DIARY

パラダイス銀河

#037

考えるべきことは何か考えているうちに考えられなくなって、自分の人生は手のひらからこぼれ落ちて僕とは関係なく進んでいく。喜怒哀楽も、義務感で無理やり焚き起こしている感じがあるし、笑うべきところで笑って、泣くべきところで泣くという訓練をどこかで積むべきだったと気づいた頃には取り返しのつかないところまで来ている。

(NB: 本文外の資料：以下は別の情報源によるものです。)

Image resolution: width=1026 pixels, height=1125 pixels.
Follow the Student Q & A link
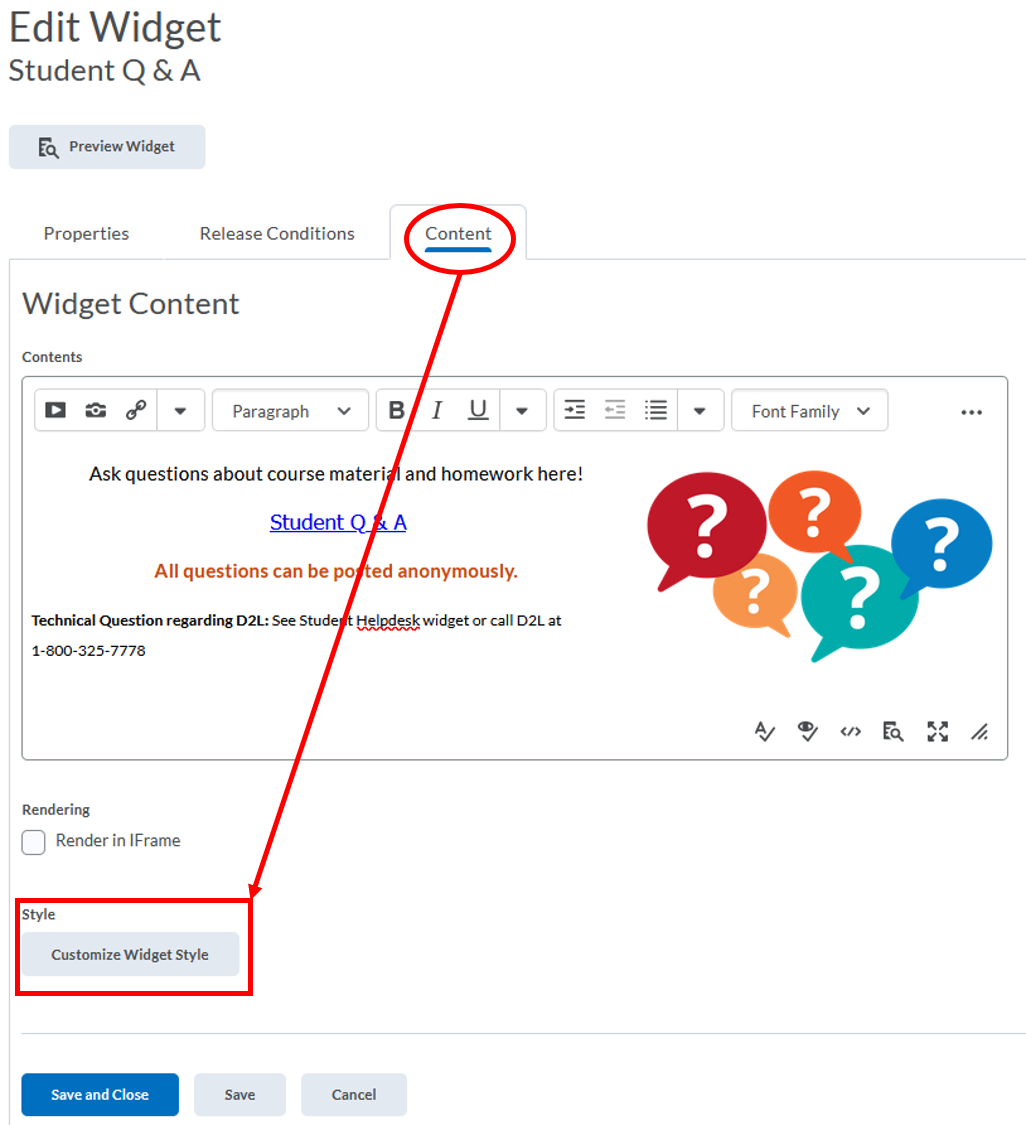tap(338, 522)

著名人達のの「生涯」という項目をウィキペディアで調べて、人生のいろんなパターンを見ている。文に起こして見るとなんとも矮小でつまらなくなってしまうなと思う。数え切れないほどのパターンがそれぞれの人生にはあって、各々はそれを自然に受け入れる。人生はこういうものだ、というがそれぞれにある。僕がこの人生の中で密に知り合う人間なんてせいぜい10人程度だろうと思うけれど、密に知り得ないパターンがなん億通りもあること、1000マイルも東に移動すれば全く違ったイデオロギーが浸透していること。完全な球体のような論理は不可能で、全ての大きさを一般化する式も存在できない。何も正しくないというよりは、正しさなどなく、真実などなく、ただ起こって、それには視点があるということ。視点はカラフルで歪だけれど、そこにも優劣はなく、ただ差異だけがある。これはこうだ、ではなく、私にとってはそう見える、といってほしい。そうなるとアカデミアは存在できないし社会も不可能だろうけれど。今となっては僕には関係ない。

僕はとてつもなく自由だと今日は感じた。僕は演じることができる。演じていることを了解さえすれば、僕は何にだってなれる。明日は軽い男になって、綺麗な女の人に声でもかけよう。その日のうちにセックスまでする。その次の日には勇敢な男を演じて、その次の日は知的な紳士を演じよう。その次は独特な感性を持っている風の芸術家を演じて、その次はスノッブ、その次は育ちのいい青年。僕は何にだってなれる。これは世界の秘密。

この瞬間にだけ溺れていく。陶酔を目指す。夢の中で生きる。肌の感触、死のリアル。眠らない街で僕は夢を見る。